## Listed entries
↓
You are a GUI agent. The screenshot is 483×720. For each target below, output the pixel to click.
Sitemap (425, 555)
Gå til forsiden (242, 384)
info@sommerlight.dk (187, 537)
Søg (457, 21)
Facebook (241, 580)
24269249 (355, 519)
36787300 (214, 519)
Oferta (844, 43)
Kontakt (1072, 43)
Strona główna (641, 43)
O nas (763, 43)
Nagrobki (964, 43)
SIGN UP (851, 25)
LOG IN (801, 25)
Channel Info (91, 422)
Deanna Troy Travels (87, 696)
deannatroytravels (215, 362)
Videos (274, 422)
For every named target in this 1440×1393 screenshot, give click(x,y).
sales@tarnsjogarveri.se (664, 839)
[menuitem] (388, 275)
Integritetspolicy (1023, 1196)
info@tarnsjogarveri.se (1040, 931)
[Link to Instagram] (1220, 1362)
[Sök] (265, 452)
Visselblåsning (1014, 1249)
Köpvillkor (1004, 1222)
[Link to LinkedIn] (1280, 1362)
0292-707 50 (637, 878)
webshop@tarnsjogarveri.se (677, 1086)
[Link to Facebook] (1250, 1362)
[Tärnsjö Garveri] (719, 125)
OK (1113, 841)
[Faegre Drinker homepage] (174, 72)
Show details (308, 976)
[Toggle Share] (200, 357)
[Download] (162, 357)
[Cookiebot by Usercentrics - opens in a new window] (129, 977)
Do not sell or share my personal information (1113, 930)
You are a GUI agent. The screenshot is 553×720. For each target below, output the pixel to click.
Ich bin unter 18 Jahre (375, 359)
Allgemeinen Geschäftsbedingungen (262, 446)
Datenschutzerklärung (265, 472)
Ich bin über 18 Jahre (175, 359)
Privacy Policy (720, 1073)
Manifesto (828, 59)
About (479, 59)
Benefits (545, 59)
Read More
↑
## Requirements
Reproduce all of the material above word for word, keeping every line in its original order.

## Response to this exercise
You are a GUI agent. The screenshot is 483×720. For each target below, output the pixel to click.
Sitemap (425, 555)
Gå til forsiden (242, 384)
info@sommerlight.dk (187, 537)
Søg (457, 21)
Facebook (241, 580)
24269249 (355, 519)
36787300 (214, 519)
Oferta (844, 43)
Kontakt (1072, 43)
Strona główna (641, 43)
O nas (763, 43)
Nagrobki (964, 43)
SIGN UP (851, 25)
LOG IN (801, 25)
Channel Info (91, 422)
Deanna Troy Travels (87, 696)
deannatroytravels (215, 362)
Videos (274, 422)
For every named target in this 1440×1393 screenshot, give click(x,y).
sales@tarnsjogarveri.se (664, 839)
[menuitem] (388, 275)
Integritetspolicy (1023, 1196)
info@tarnsjogarveri.se (1040, 931)
[Link to Instagram] (1220, 1362)
[Sök] (265, 452)
Visselblåsning (1014, 1249)
Köpvillkor (1004, 1222)
[Link to LinkedIn] (1280, 1362)
0292-707 50 (637, 878)
webshop@tarnsjogarveri.se (677, 1086)
[Link to Facebook] (1250, 1362)
[Tärnsjö Garveri] (719, 125)
OK (1113, 841)
[Faegre Drinker homepage] (174, 72)
Show details (308, 976)
[Toggle Share] (200, 357)
[Download] (162, 357)
[Cookiebot by Usercentrics - opens in a new window] (129, 977)
Do not sell or share my personal information (1113, 930)
You are a GUI agent. The screenshot is 553×720. For each target below, output the pixel to click.
Ich bin unter 18 Jahre (375, 359)
Allgemeinen Geschäftsbedingungen (262, 446)
Datenschutzerklärung (265, 472)
Ich bin über 18 Jahre (175, 359)
Privacy Policy (720, 1073)
Manifesto (828, 59)
About (479, 59)
Benefits (545, 59)
Read More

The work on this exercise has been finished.